Votar en secreto y ahora si, en libertad y sin coacción, porque ese es el único momento en el que el ciudadano que piensa diferente en Cataluña se expresa de forma libre y sin ataduras: introduciendo su papeleta en la urna sin que nadie sepa que ha votado: y eso se llama miedo. Y el miedo, en dictaduras y regímenes totalitarios se combate con reuniones secretas, rebeliones contra el poder impuesto por la fuerza y jugándose la vida en cada acción. Y la paradoja (bendita y grandiosa paradoja) es que, en una parte de España, donde la democracia impera igual que en el resto del Estado, el miedo se tiene que combatir con un voto, y esa es la rebelión del pueblo silencioso que no sale el 11 de septiembre a la calle: votar (que no es poca cosa).

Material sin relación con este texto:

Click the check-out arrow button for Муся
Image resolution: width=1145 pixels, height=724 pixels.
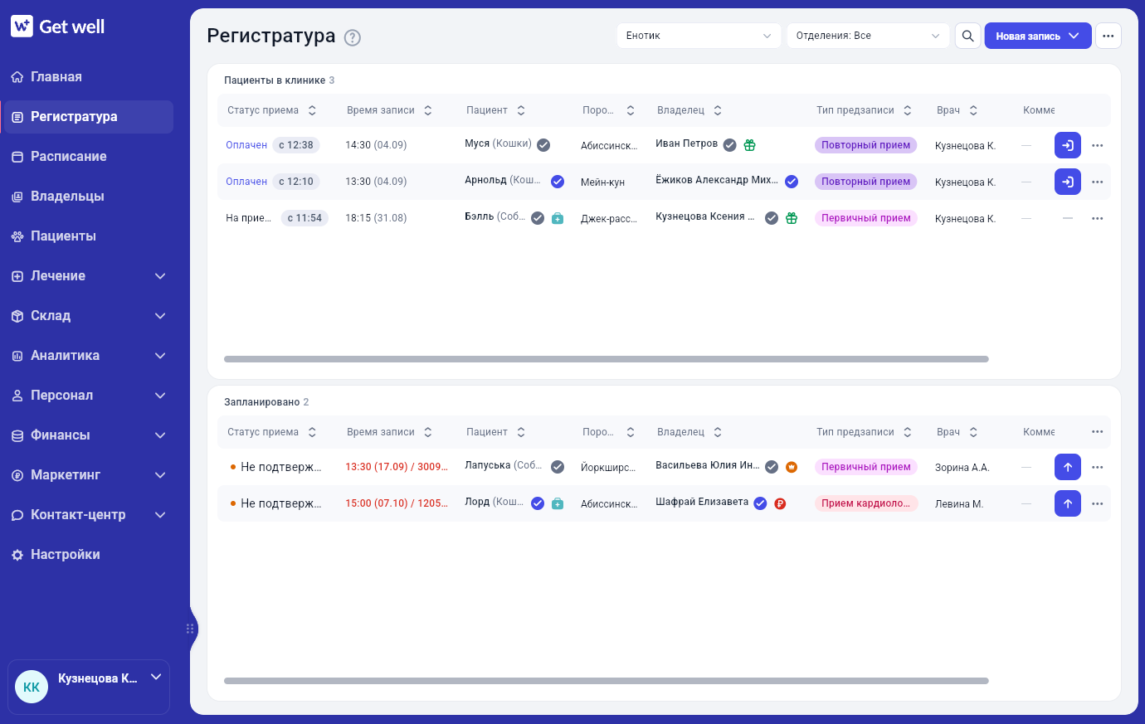[1068, 145]
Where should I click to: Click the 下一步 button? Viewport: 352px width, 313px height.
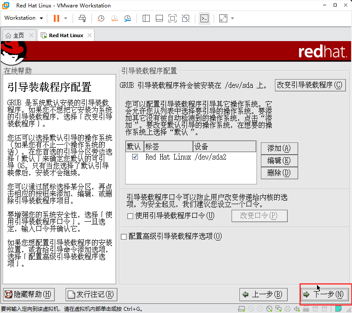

Votar contra el uniidealismo (no sé si existe ese concepto, pero lo escribo igualmente) impuesto “democráticamente” por una inmensa mayoría independentista que ha acallado la voz de una minoría aún mayor que esa mayoría a golpe de libros de texto, manipulación mediática, subvenciones a minorías étnicas o religiosas, invenciones históricas y leyendas que sólo existen en su ideario fantástico (como si de Juego de Tronos se tratase).
Miedo, sí, arraigado en una mitad del pueblo catalán que calla y no reacciona, pareciéndonos que es toda Cataluña independentista y no existe la idea discrepante. Pero paradoja, también, la del pueblo que calla y en las urnas saca más votos que esa la mayoría que vocifera. Esa es la auténtica paradoja que esconde el miedo, la verdadera democracia que nos dan las leyes que nos protegen: que, aunque atemorizados, podemos expresarnos libremente de forma secreta cuando acudimos a votar. Y ahí es donde está la verdadera fuerza de la mayoría y de la democracia que todos nos hemos dado (y por supuesto, todo esto no quita que, tras el 1 de octubre, todas las fuerzas políticas y sociales tengan que sentarse de una vez por todas a arreglar este desaguisado legal, emocional, cultural, territorial o lo que sea, y hallar una solución real y duradera a tanto disparate. Que la Justicia, con mayúsculas, ya seguirá su camino para poner a cada cual en el sitio que le corresponda, sea un robagallinas, un político corrupto o un amago de dictador charlotero, por aquello de Charlot).